Falls Sie den Einzug in den Landtag schaffen würden: Legen Sie sich auf eine Oppositionsrolle fest – oder stehen Sie auch für eine mögliche Regierungsbeteiligung offen? Wenn ja, mit welchen Parteien sehen Sie Schnittmengen, und was wären Ihre roten Linien?

Weder – noch. Zunächst geht es um den Einzug. Dann reden wir weiter. Außer mit der sektenähnlichen Gruppierung der Grünen, sind Gespräche mit allen Fraktionen möglich.

Welche Koalition in der Landesregierung halten Sie aktuell für die Wahrscheinlichste – und was würde sie für Salzburg bedeuten?

Es ein offenes Geheimnis, dass die ÖVP und die FPÖ nach der Landtagswahl eine Koalition eingehen werden.
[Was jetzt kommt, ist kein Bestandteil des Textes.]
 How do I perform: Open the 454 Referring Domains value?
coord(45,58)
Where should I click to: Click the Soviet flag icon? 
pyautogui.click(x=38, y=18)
Wie sonst lässt es sich erklären, dass bereits Anfang Dezember 2022 (!) in einer Sitzung des Industriellenverbandes ganz offen von dieser Koalition nach der Landtagswahl gesprochen wurde?

Herr Pöttler, vielen Dank für das Gespräch!


Zur Person:

Gerhard Pöttler, geboren 1975 in Salzburg, ist verheiratet und zweifacher Familienvater. Der promovierte Jurist ist selbständiger Gesundheitsökonom und Geschäftsführer von gemeinnützigen, öffentlichen, privaten Krankenanstalten, Ordensspitälern sowie Alten- und Pflegeheimen und Rehabilitationskliniken in unterschiedlichen österreichischen Bundesländern. Bevor er die WIRS-Partei gegründet hat, war Pöttler Mitglied der MFG-Partei.